August 20, 2020
By Nelson Prager, MD Interventional Cardiologist, Aurora Denver Cardiology Associates the Medical Center of Aurora
The heart is an amazing organ. It starts beating before a baby is born and continues at about 70 beats a minute throughout a person's life. The heart speeds up with exercise and with stress. Sometimes, the heart can get out of sync. It can, suddenly, go fast and irregularly. When that happens a person may feel rapid heart rates, dizziness, lightheadedness, shortness of breath, pass out or even have a cardiac arrest.
The good news is that these heart rhythm irregularities (Arrhythmias) can be treated. For fast regular arrhythmias, a patient can be treated with medications to prevent the fast heart rates. They can be treated with small catheters placed in the heart to determine where the rhythm problem is coming from and cauterize the area and cure the heart problem. In patients with a heart arrhythmia called atrial fibrillation, the top chambers of the heart beat over 300 times a minute causing lots of symptoms. It is the most common heart rhythm abnormality and increases in frequency as patients get older.
Atrial Fibrillation can be treated with medications to control the heart rate and to keep the heart in normal rhythm. With a rate of over 300 beats a minute, the upper chambers don't pump blood well, causing the blood to clot. If the clots break off, it can go to the brain causing a stroke. Patients can be treated with blood thinners to prevent clot formation. In patients who cannot take blood thinners, doctors can implant a device (Watchman) in the left atrium to prevent clots from forming and migrating to the brain. If the lower chambers of the heart have fast firing, it can be life threatening.

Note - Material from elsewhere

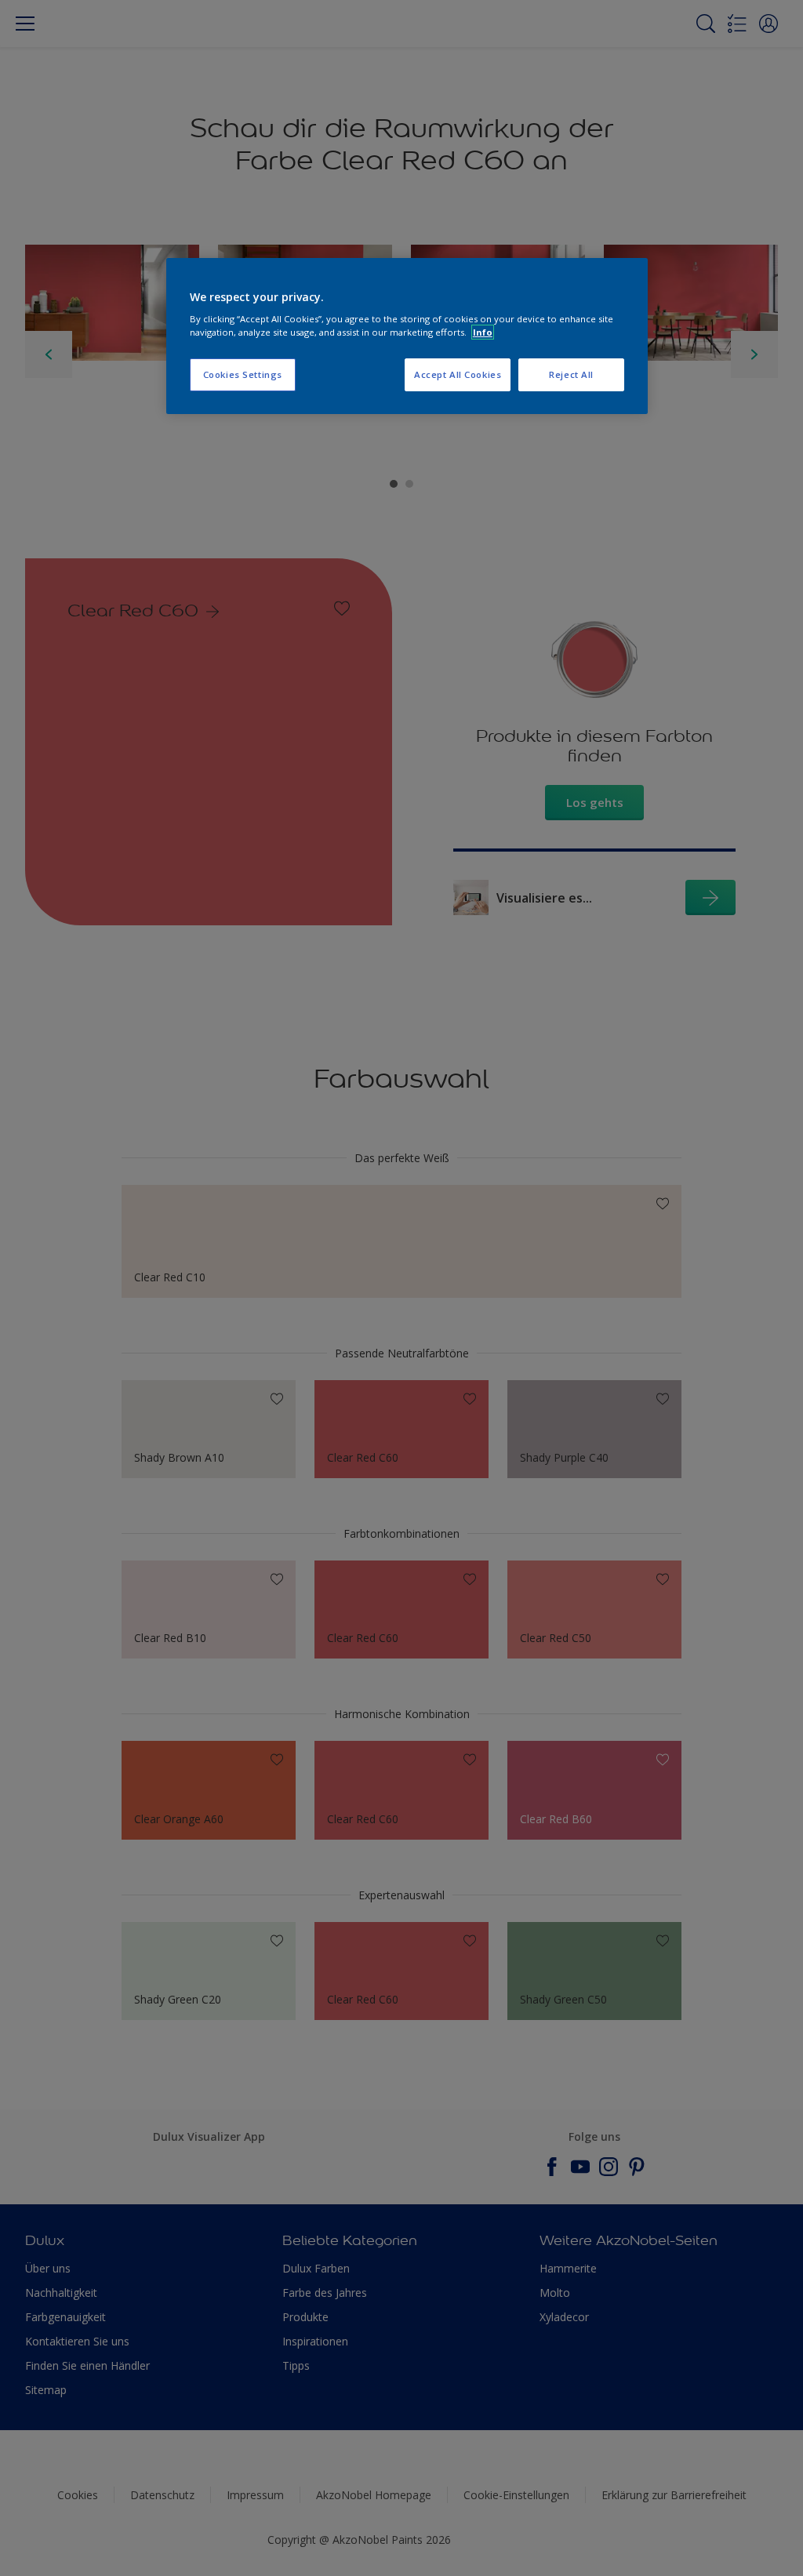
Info (482, 332)
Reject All (571, 374)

Luckily, modern medicine has developed special pacemakers called ICDs that detect these rhythms and shock the patient out of the rhythm. These devices have saved many patients' lives over the years. Sometimes, the heart slows way down and does not pump enough blood to give the brain or body needed oxygen. The causes of these problems can be scarring of the electrical system of the heart, infections and autoimmune diseases. Fortunately, many of these slow heart rates can be treated with an implantation of a pacemaker. A pacemaker is a device that causes the heart to beat with electrical stimulus in a regular and controlled rate.
Rhythm disturbances of the heart are very common. However, medical science has made it possible to control and cure these problems, allowing patients to live normal lives.